Data for analysis below:

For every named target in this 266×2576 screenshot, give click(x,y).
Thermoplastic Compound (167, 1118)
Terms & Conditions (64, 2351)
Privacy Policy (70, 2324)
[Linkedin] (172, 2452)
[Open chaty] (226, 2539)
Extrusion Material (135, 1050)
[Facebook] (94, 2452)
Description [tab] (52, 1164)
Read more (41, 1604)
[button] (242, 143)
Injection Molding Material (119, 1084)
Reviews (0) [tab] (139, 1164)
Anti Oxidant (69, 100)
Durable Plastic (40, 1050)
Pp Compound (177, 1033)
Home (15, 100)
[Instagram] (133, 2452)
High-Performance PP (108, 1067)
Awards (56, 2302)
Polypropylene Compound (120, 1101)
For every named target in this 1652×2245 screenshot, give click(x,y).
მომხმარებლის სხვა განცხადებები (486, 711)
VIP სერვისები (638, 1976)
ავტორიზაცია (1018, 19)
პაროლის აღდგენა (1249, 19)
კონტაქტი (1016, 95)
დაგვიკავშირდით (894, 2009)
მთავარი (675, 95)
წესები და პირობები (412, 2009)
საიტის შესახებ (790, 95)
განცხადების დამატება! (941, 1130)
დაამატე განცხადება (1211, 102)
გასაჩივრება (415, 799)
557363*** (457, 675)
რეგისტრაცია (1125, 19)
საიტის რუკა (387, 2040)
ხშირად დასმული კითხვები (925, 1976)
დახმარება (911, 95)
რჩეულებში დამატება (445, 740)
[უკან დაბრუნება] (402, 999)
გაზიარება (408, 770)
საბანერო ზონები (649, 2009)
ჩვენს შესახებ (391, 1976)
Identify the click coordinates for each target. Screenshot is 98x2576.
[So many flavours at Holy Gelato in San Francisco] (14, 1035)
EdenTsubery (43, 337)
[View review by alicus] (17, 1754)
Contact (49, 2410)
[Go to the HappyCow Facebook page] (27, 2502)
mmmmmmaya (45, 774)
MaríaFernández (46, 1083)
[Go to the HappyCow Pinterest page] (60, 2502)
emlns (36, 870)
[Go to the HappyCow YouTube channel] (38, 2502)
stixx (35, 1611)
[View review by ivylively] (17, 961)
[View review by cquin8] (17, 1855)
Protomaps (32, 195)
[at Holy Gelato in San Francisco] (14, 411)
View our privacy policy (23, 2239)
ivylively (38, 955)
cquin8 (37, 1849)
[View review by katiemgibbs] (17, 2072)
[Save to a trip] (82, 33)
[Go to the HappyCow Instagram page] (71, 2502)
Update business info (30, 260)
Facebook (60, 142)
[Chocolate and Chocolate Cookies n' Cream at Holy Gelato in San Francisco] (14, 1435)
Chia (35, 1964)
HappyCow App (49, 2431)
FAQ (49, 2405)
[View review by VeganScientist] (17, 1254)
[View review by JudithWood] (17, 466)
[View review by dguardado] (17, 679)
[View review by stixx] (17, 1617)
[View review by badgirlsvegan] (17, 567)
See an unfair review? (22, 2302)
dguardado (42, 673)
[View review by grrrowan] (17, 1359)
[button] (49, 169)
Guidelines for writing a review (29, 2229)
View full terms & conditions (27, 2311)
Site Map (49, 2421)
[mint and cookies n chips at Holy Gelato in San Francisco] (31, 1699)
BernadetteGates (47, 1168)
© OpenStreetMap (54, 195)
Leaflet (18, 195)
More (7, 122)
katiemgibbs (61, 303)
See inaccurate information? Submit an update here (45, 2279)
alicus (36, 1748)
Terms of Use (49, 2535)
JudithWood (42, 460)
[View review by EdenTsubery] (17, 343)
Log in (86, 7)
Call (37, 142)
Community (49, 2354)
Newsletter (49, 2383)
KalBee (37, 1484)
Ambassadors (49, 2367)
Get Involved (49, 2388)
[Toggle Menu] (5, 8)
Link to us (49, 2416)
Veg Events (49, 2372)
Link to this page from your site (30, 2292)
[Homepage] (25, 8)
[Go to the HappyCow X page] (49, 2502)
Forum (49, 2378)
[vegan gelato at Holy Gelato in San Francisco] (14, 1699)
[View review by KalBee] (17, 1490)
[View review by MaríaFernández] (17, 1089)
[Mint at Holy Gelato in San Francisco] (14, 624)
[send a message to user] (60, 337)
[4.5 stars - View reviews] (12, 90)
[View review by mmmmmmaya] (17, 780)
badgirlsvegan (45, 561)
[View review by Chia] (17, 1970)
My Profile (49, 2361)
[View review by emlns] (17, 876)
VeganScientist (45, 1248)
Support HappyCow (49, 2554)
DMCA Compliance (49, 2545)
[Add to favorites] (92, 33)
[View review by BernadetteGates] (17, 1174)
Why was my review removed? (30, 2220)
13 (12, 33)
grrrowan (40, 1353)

End of Data for analysis.

#### [Requirement]
Scan the records above for the lines holding "BernadetteGates (47, 1168)" and "[View review by mmmmmmaya] (17, 780)". Transcribe those two and every line between them word for word, and no others.

#### [Result of this task]
BernadetteGates (47, 1168)
© OpenStreetMap (54, 195)
Leaflet (18, 195)
More (7, 122)
katiemgibbs (61, 303)
See inaccurate information? Submit an update here (45, 2279)
alicus (36, 1748)
Terms of Use (49, 2535)
JudithWood (42, 460)
[View review by EdenTsubery] (17, 343)
Log in (86, 7)
Call (37, 142)
Community (49, 2354)
Newsletter (49, 2383)
KalBee (37, 1484)
Ambassadors (49, 2367)
Get Involved (49, 2388)
[Toggle Menu] (5, 8)
Link to us (49, 2416)
Veg Events (49, 2372)
Link to this page from your site (30, 2292)
[Homepage] (25, 8)
[Go to the HappyCow X page] (49, 2502)
Forum (49, 2378)
[vegan gelato at Holy Gelato in San Francisco] (14, 1699)
[View review by KalBee] (17, 1490)
[View review by MaríaFernández] (17, 1089)
[Mint at Holy Gelato in San Francisco] (14, 624)
[send a message to user] (60, 337)
[4.5 stars - View reviews] (12, 90)
[View review by mmmmmmaya] (17, 780)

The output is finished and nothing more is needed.